• _EXERCISE INPUTS_:
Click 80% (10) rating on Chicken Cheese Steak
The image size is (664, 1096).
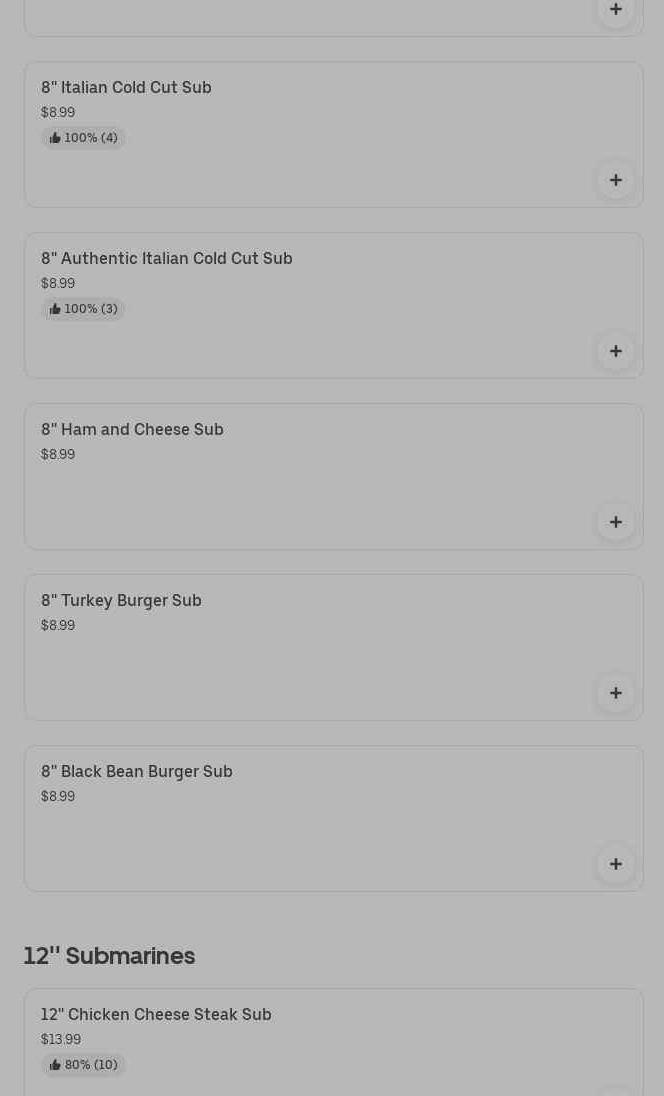click(84, 1065)
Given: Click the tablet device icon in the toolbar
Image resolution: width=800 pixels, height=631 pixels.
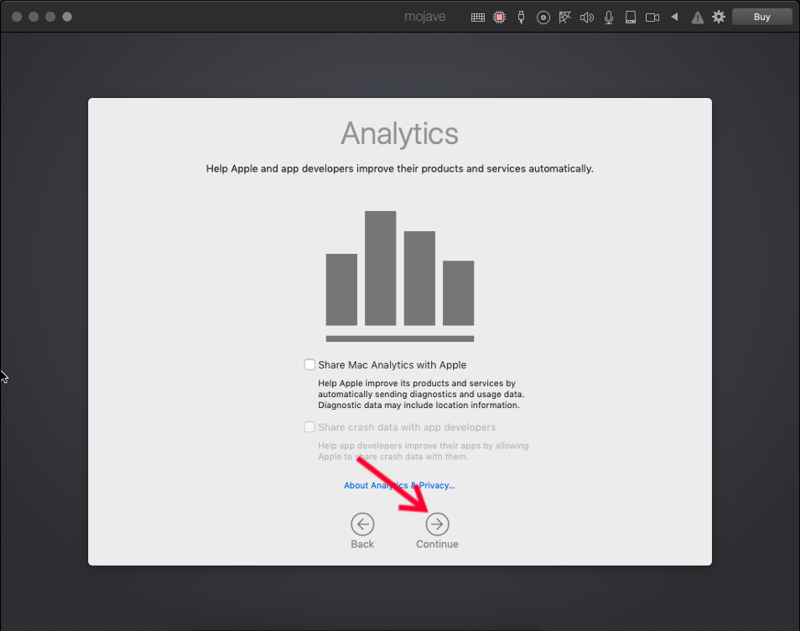Looking at the screenshot, I should pyautogui.click(x=630, y=17).
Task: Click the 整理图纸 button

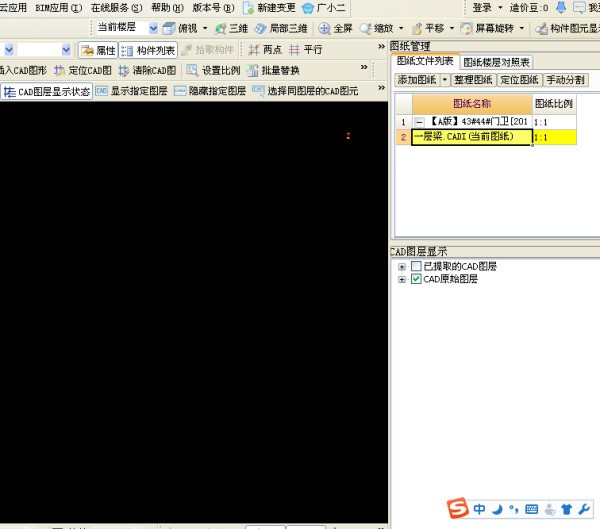Action: point(475,80)
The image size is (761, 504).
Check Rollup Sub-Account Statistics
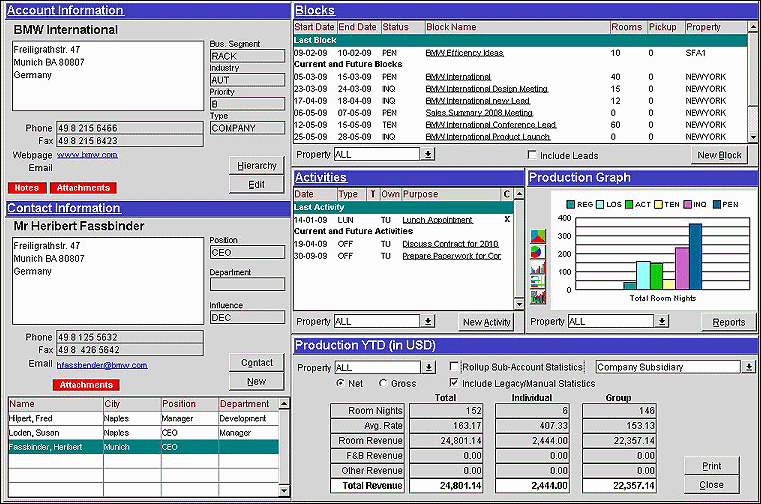[455, 367]
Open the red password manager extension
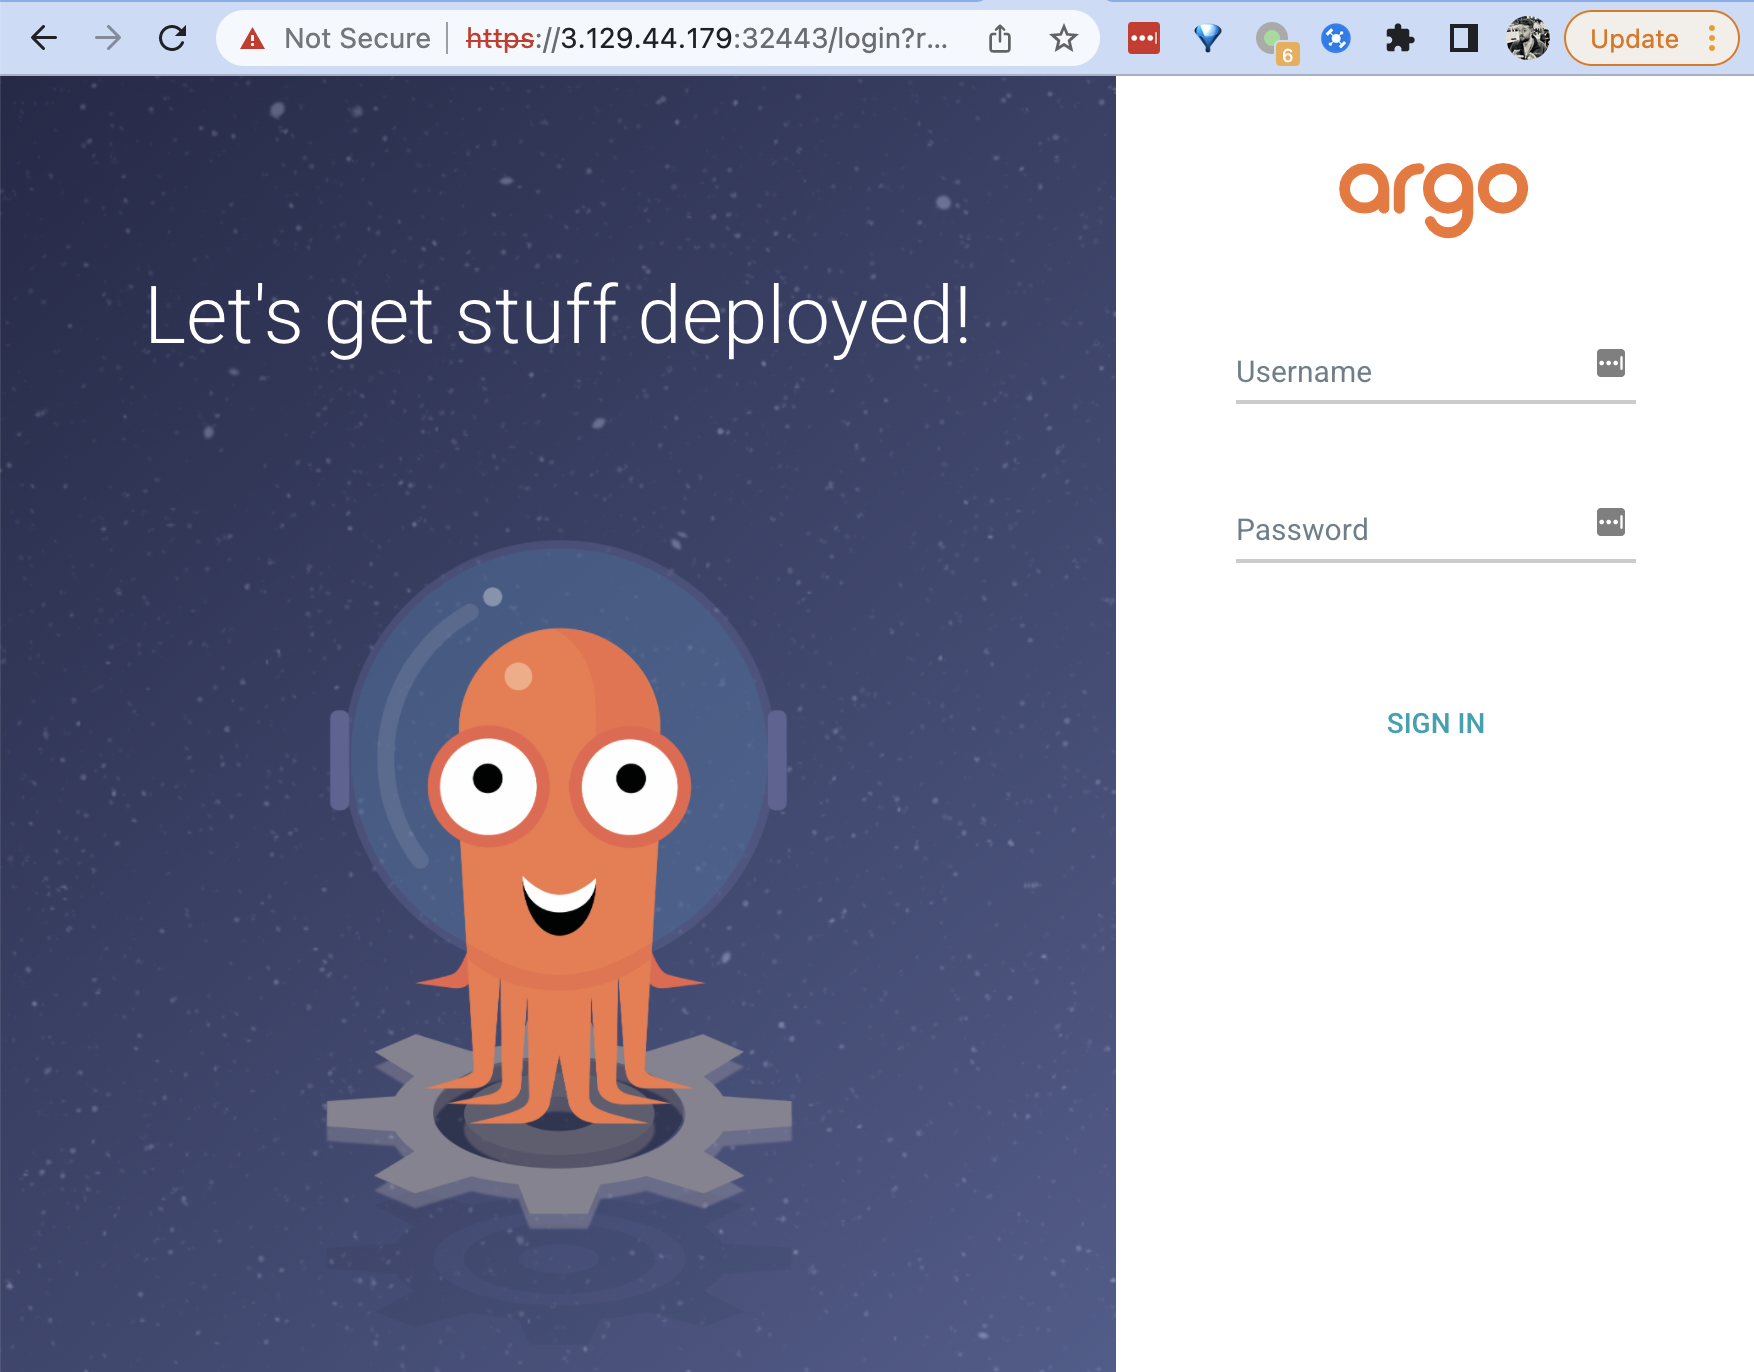The image size is (1754, 1372). 1143,39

• _TASK BRIEF_: Please copy every line of the material above word for word, leaving out the pictures.

• _ANSWER BELOW_:
Click 80% (10) rating on Chicken Cheese Steak
The image size is (664, 1096).
click(84, 1065)
Given: Click the tablet device icon in the toolbar
Image resolution: width=800 pixels, height=631 pixels.
Looking at the screenshot, I should pyautogui.click(x=630, y=17).
Task: Click the 整理图纸 button

Action: point(475,80)
The image size is (761, 504).
Check Rollup Sub-Account Statistics
[455, 367]
Open the red password manager extension
The image size is (1754, 1372). 1143,39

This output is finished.